From the menu of . . . Brick Store Pub, 125 East Court Square, Decatur. 404-687-0990, www.brickstorepub.com

Q. My husband and I love fish and chips. We think the Brick Store Pub in Decatur has the best. We especially love the remoulade sauce they serve with the fish and chips. Can you help us with the recipe? Looking forward to your help. Thanks.

Judy Berger, Atlanta

A. The Brick Store Pub sent its recipe for the quantity made at the restaurant, starting with 2 gallons of mayonnaise. We’ve cut it down to make about 3 cups of sauce; so if it tastes just a little different, that may be why. We hear pub patrons use it as a dipping sauce for all things fried. Remoulade is one of the classic sauces, and this Louisiana-hued version would make a great dressing for cold shrimp salad. It’s got lots of heat from the mustards, cayenne, horseradish and Tabasco, so keep that in mind when serving.

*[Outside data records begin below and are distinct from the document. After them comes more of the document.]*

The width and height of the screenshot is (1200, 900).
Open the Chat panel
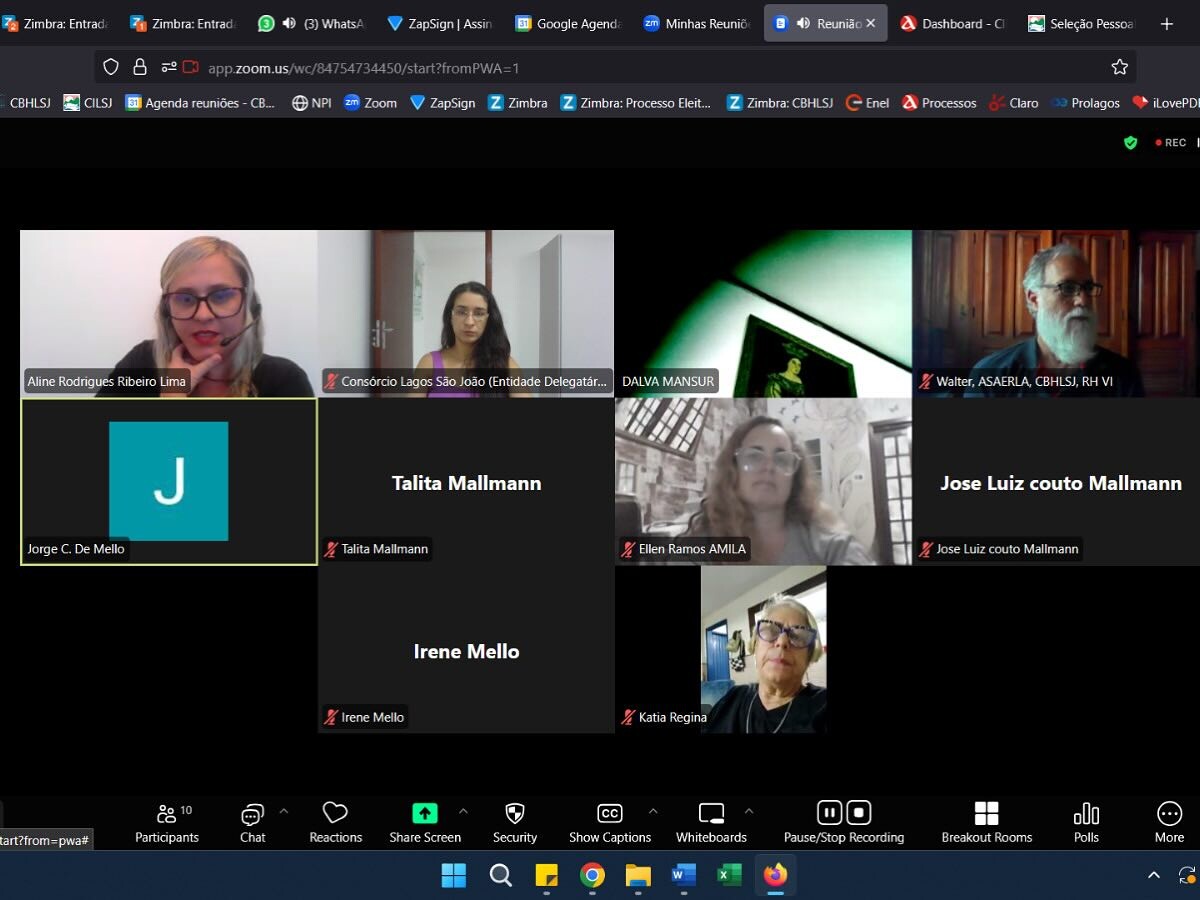252,823
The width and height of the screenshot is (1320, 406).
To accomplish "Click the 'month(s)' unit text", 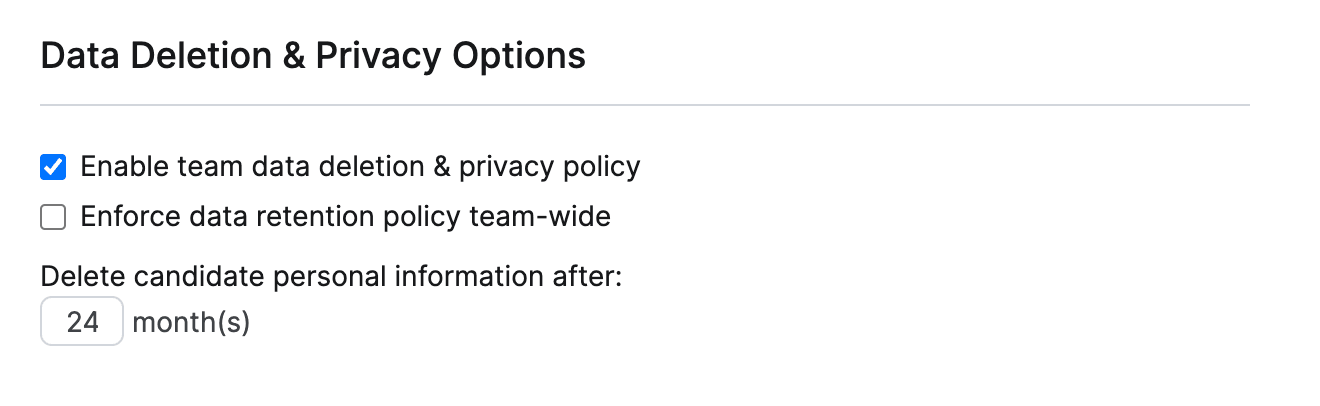I will pyautogui.click(x=191, y=323).
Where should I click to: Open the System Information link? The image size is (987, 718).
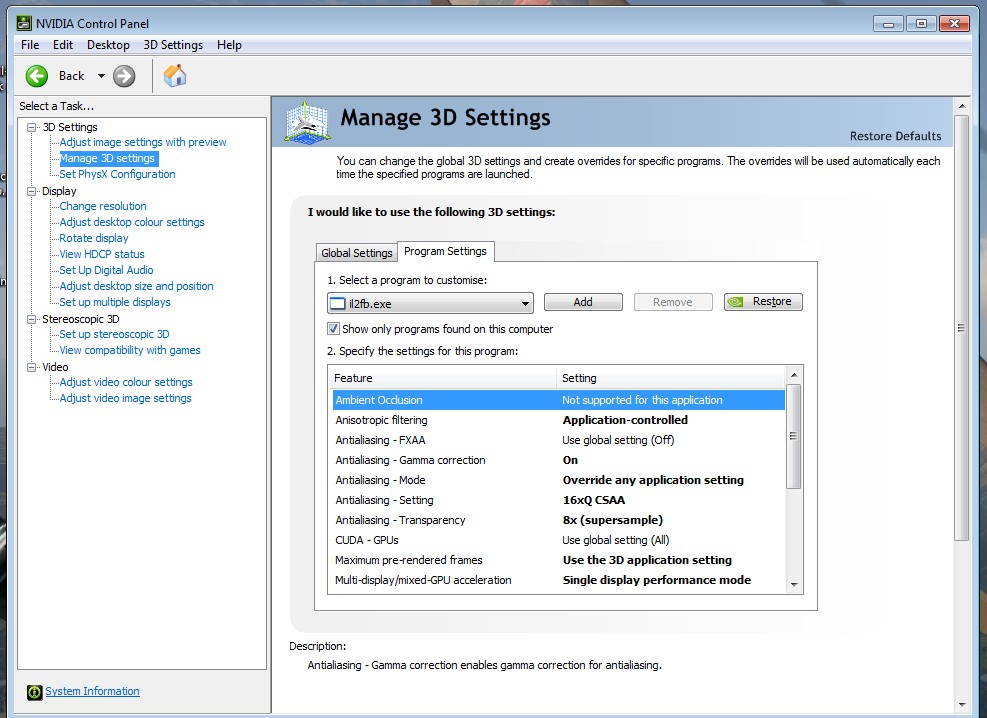92,692
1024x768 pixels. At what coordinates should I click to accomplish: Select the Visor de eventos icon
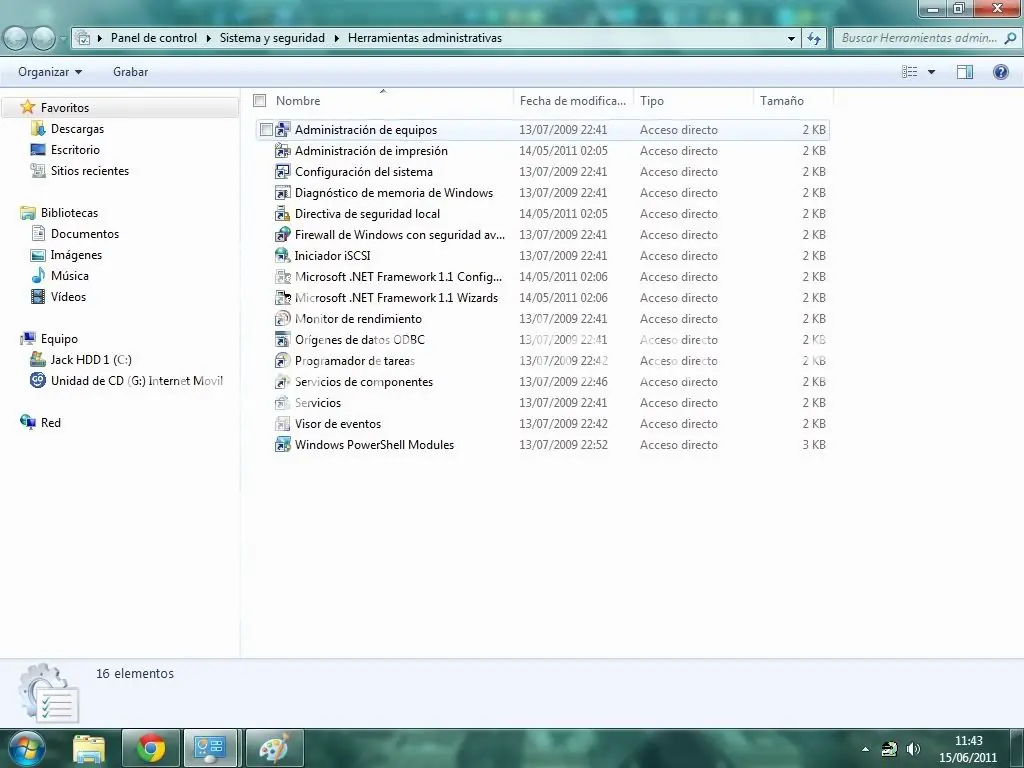pos(283,424)
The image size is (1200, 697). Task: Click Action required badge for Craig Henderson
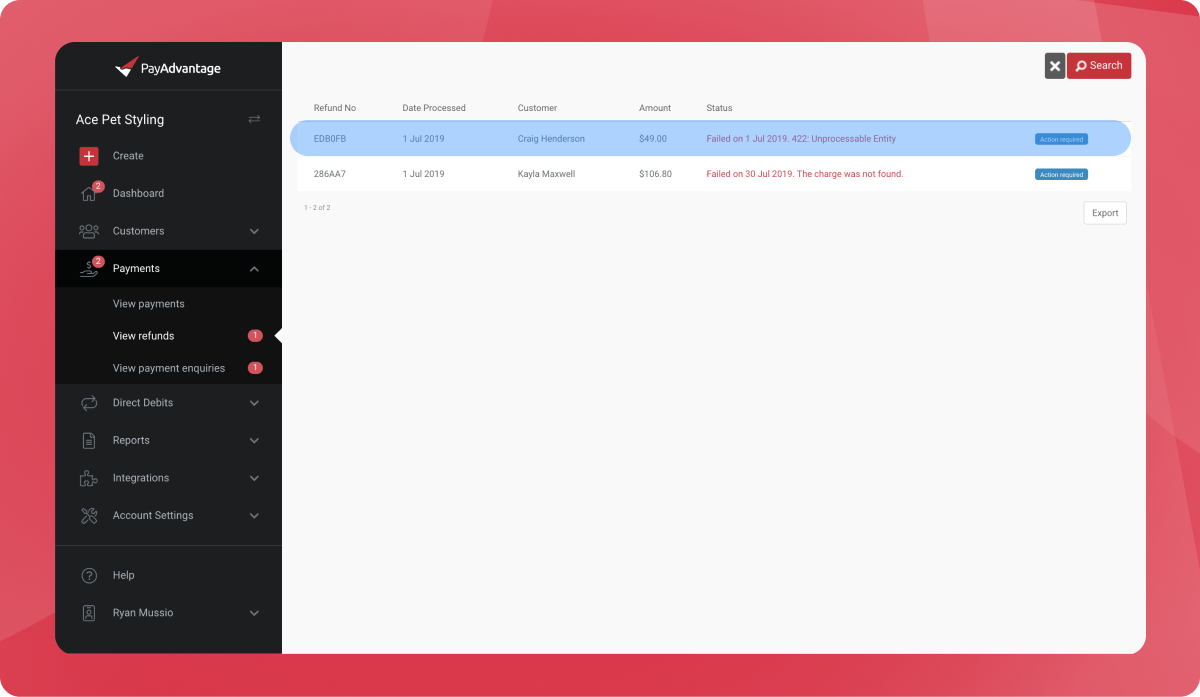tap(1061, 139)
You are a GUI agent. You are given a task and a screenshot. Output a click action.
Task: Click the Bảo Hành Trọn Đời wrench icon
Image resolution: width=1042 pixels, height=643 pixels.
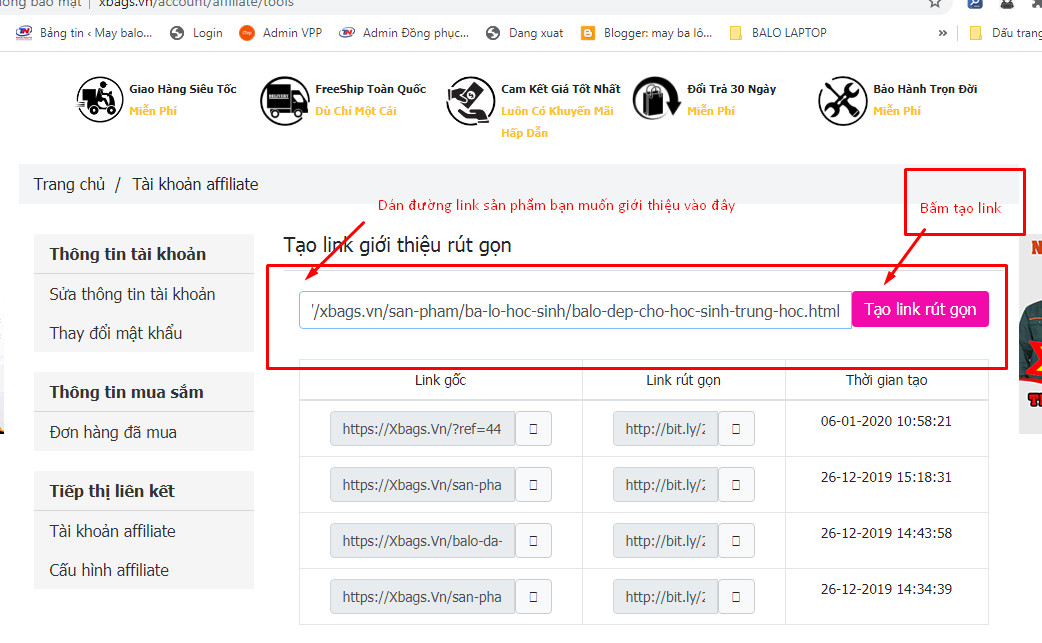tap(842, 101)

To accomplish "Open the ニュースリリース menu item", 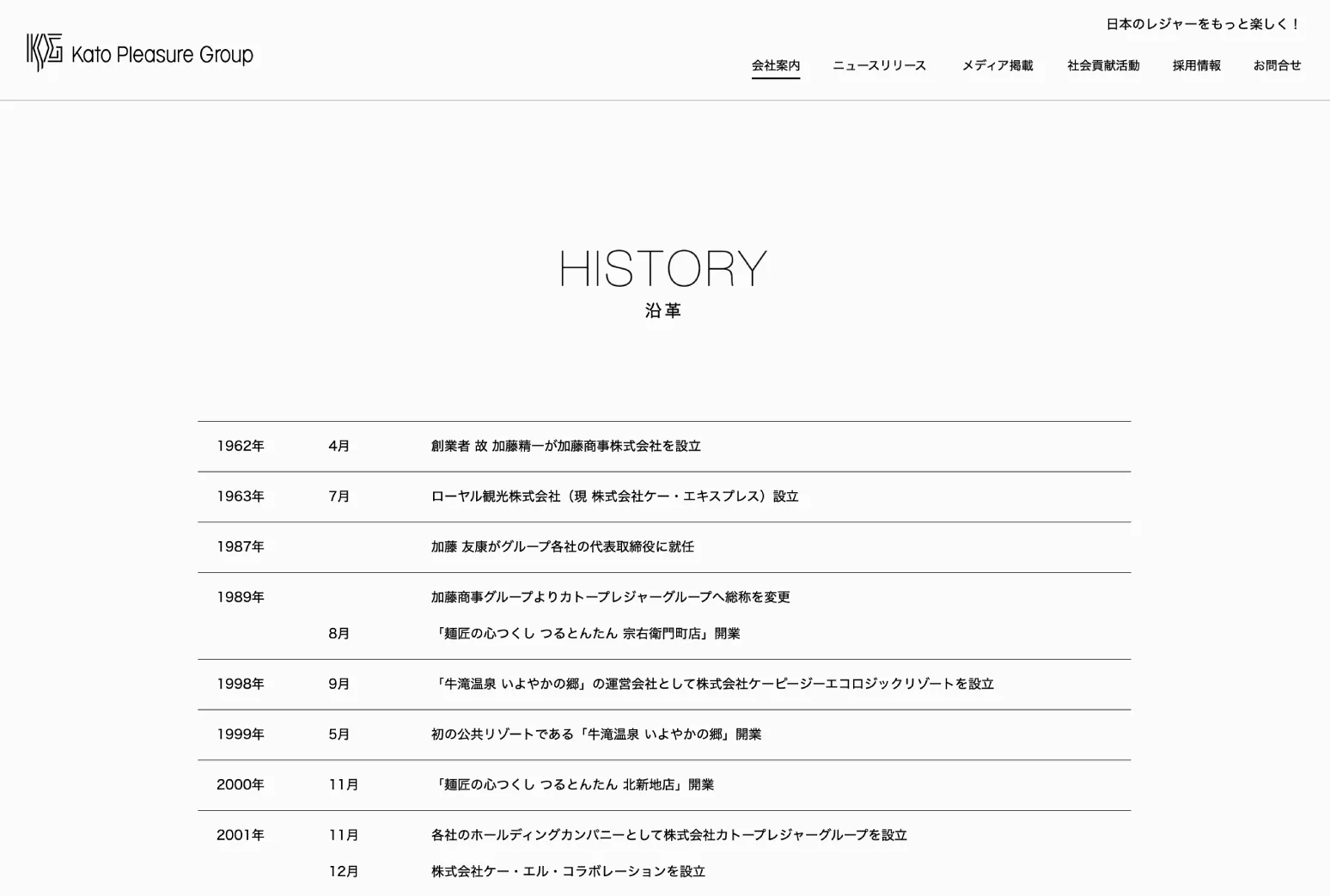I will [879, 65].
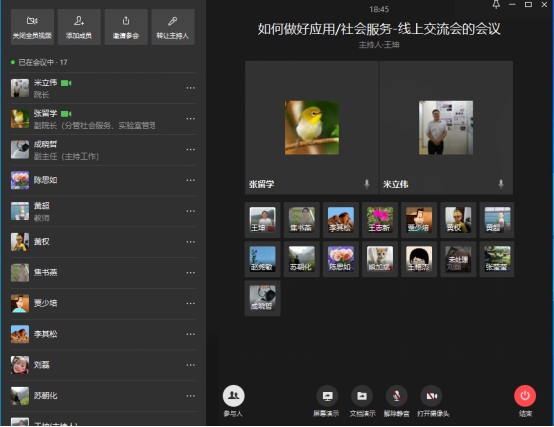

Brick Store Pub’s Remoulade Sauce

Hands on: 15 minutes

Total time: 15 minutes

Makes 3 cups

1/4 cup Creole mustard

1/4 cup finely chopped celery

2 tablespoons finely chopped green pepper

2 tablespoons prepared horseradish

5 teaspoons Worcestershire sauce

1 tablespoon finely chopped onion

1 tablespoon lemon juice

1 tablespoon red wine vinegar

1 tablespoon yellow mustard

2 teaspoons Tabasco

1 teaspoon black pepper

1/2 teaspoon cayenne

1/2 teaspoon garlic salt

2 cups mayonnaise

In a large mixing bowl, combine Creole mustard, celery, green pepper, horseradish, Worcestershire sauce, onion, lemon juice, vinegar, yellow mustard, Tabasco, black pepper, cayenne and garlic salt. Mix until well combined, then stir in mayonnaise.  Store in the refrigerator up to 2 weeks.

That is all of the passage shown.